JD Vance signals intention to run for president

The Catholic Herald • November 17, 2025

Catholic Vice President J. D. Vance strongly signalled his intention to run for the White House in 2028 but only after the crucial mid term elections of 2026.

Speaking to Sean Hannity on Fox News, Vance said, “I would say that I have thought about what that moment might look like after the midterm elections, sure.” He added, “But I also, whenever I think about that, I try to put it out of my head and remind myself the American people elected me to do a job right now and my job is to do it.”

Vance went on to underline the priority placed on the 2026 mid terms. “I really want us to win the midterms because, if the Democrats get in power, they are going to try to screw up a lot of the great things the President of the United States has done over the past ten months,” he said.

“Again, trees that have been planted, some of which will not even bear fruit for a few years. I do not want the Democrats to spoil that work. So we are going to win the midterms, we are going to do everything that we can to win the midterms, and then after that, I am going to sit down with the President of the United States and talk to him about it.”
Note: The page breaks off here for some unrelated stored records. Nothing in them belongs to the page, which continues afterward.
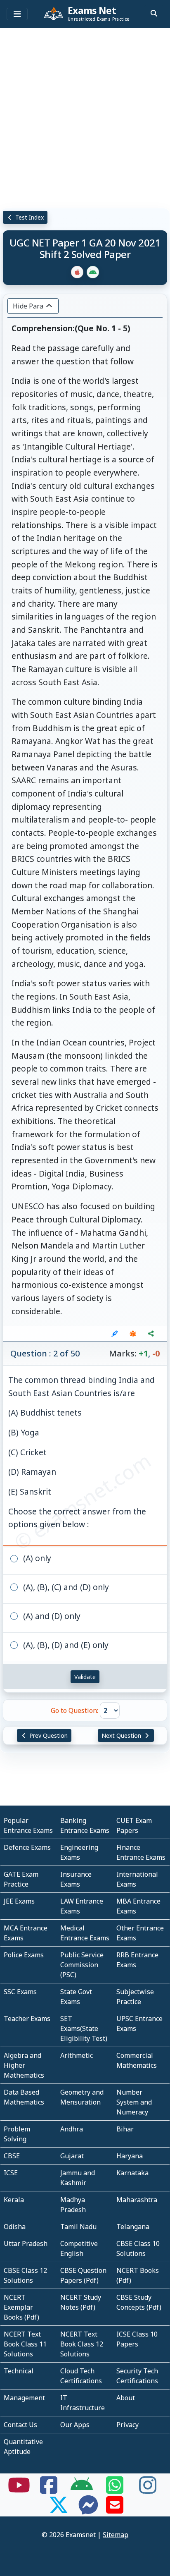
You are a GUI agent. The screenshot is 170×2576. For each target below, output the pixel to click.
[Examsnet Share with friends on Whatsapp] (114, 2490)
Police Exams (24, 1954)
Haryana (129, 2155)
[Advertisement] (85, 116)
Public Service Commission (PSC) (82, 1964)
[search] (153, 13)
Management (24, 2397)
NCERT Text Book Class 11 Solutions (25, 2344)
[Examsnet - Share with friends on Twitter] (58, 2509)
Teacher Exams (27, 2018)
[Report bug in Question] (133, 1333)
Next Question (122, 1735)
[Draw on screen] (115, 1333)
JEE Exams (19, 1901)
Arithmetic (76, 2055)
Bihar (125, 2129)
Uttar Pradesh (25, 2243)
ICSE (11, 2172)
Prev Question (48, 1735)
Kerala (14, 2199)
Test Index (29, 217)
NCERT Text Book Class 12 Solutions (81, 2344)
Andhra (71, 2129)
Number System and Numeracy (134, 2102)
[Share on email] (114, 2509)
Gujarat (72, 2155)
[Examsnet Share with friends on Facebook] (48, 2490)
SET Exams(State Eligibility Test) (83, 2028)
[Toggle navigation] (17, 14)
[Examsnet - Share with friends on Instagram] (147, 2490)
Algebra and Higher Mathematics (24, 2065)
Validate (85, 1677)
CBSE (12, 2155)
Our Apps (75, 2424)
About (125, 2397)
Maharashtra (136, 2199)
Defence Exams (27, 1847)
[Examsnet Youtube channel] (19, 2490)
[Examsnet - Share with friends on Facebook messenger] (88, 2509)
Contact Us (20, 2424)
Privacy (127, 2424)
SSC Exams (20, 1991)
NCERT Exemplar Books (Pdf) (21, 2307)
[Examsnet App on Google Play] (81, 2490)
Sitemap (115, 2534)
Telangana (132, 2226)
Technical (18, 2370)
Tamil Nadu (78, 2226)
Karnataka (132, 2172)
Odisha (15, 2226)
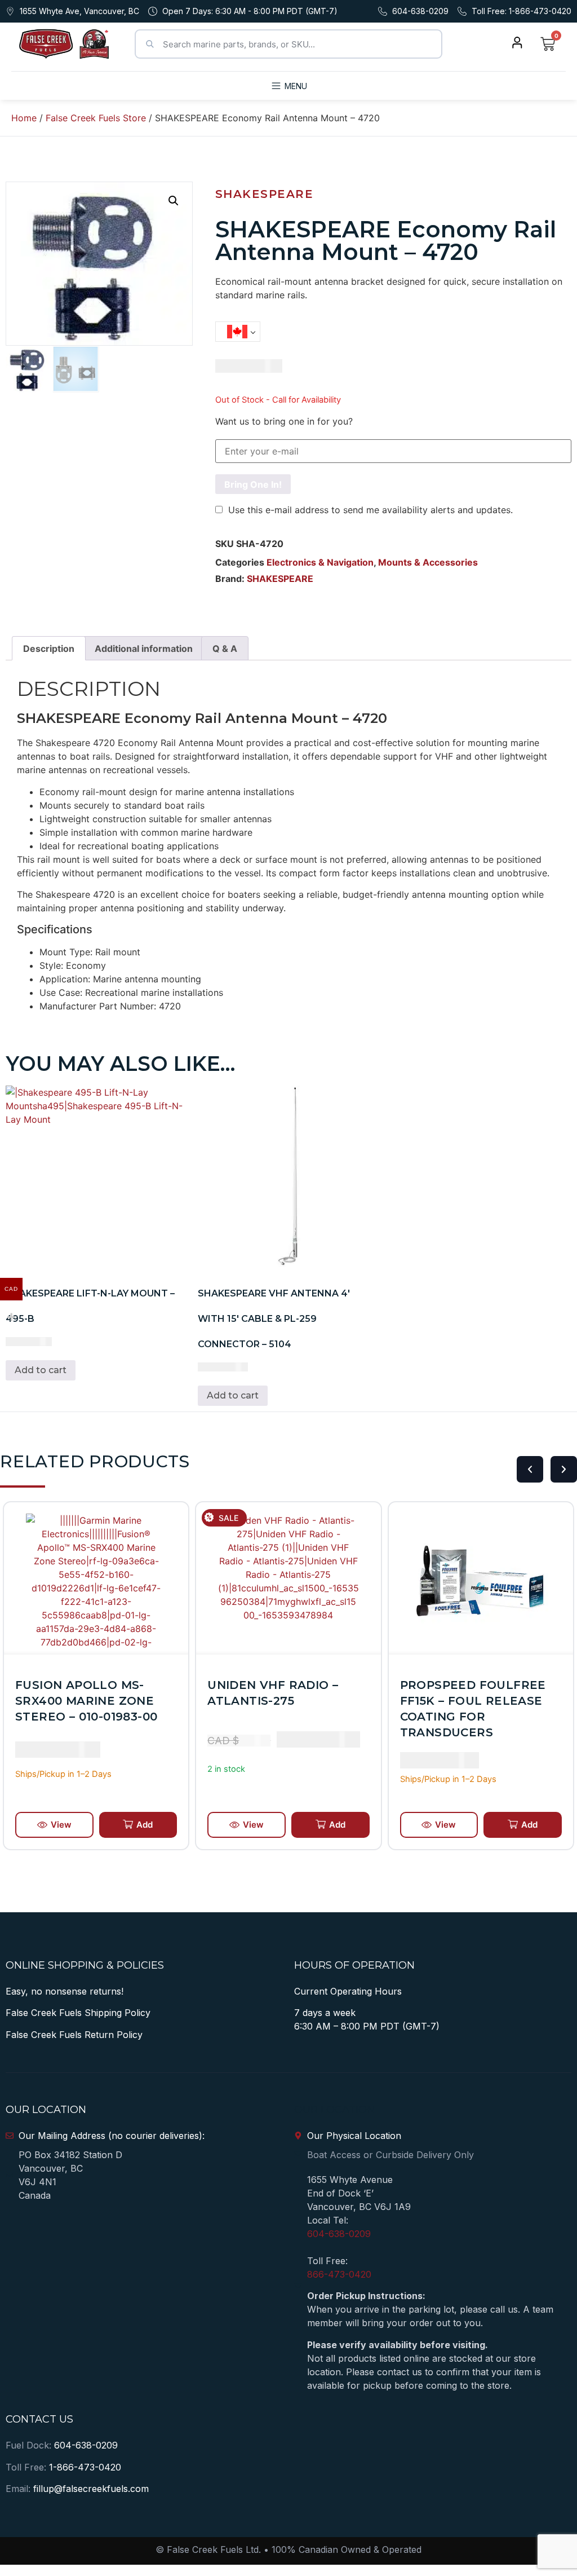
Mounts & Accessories (428, 562)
As the incumbent Vice President to Donald Trump, Vance enters the race for 2028 with a powerful pedigree and the advantage of incumbency. His position makes him the front runner for the Republican nomination, a slot increasingly treated as de facto given the alignment with the Trump brand.

Yet division remains within the party. Rival conservatives have hinted at Catholic Marco Rubio as an alternative candidate, arguing that Vance’s populist economic and foreign policy posture diverges from classical conservative free market and hawkish defence traditions.
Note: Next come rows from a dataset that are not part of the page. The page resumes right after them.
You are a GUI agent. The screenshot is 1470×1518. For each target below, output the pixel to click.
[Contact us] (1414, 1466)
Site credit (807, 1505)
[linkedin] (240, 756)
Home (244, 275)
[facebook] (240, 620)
Rubio has responded by calling Vance a “great nominee” and noting that any contest remains far off. Vance himself adopted a conciliatory tone. “People have asked me, ‘Well, do you see Marco as a rival?’ No, no, no. Marco is a colleague. The President of the United States has asked each of us to do two very important jobs, and that is what we should focus on.”
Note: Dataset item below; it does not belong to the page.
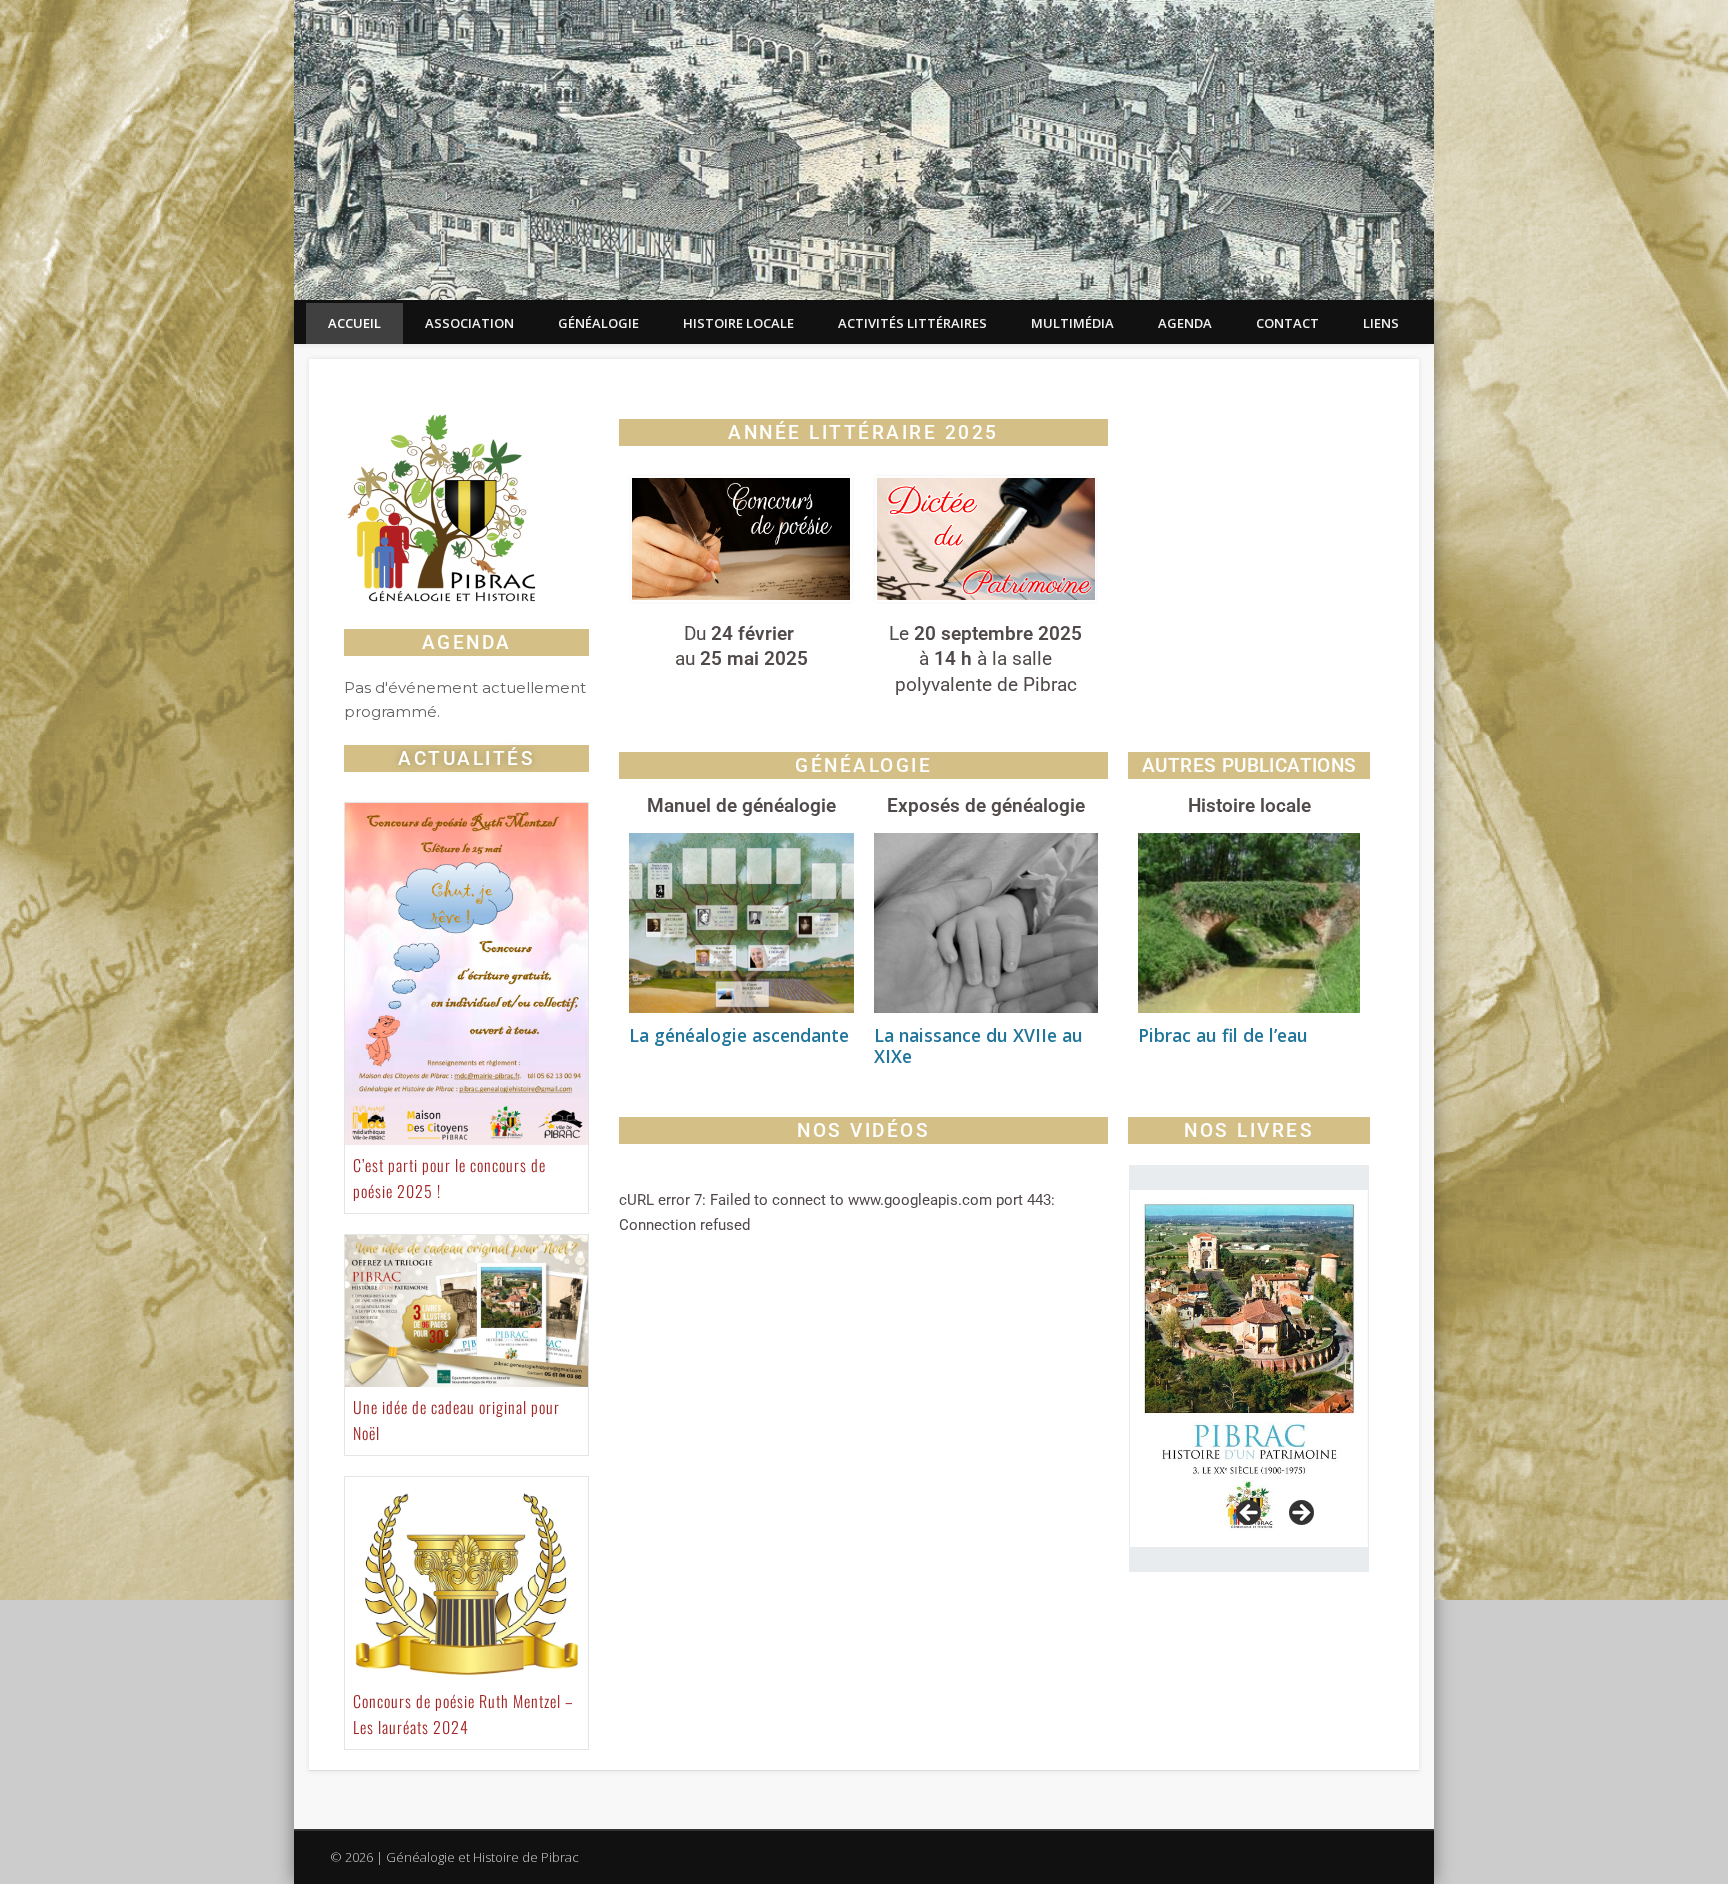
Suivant (1300, 1514)
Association (469, 323)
Yet Vance’s prospective candidacy is also drawing scrutiny from a new and unruly quarter of the American Right, the young Catholic men who make up the online post liberal America First movement surrounding Nick Fuentes.

These self described post liberals, often university aged and disproportionately Catholic, have grown into a disruptive force in Republican politics, particularly in Washington’s younger staffer circles. One senior insider recently estimated that thirty to forty per cent of Generation Z congressional and administration staffers now count themselves as admirers or fellow travellers of Fuentes, nicknamed “groypers.”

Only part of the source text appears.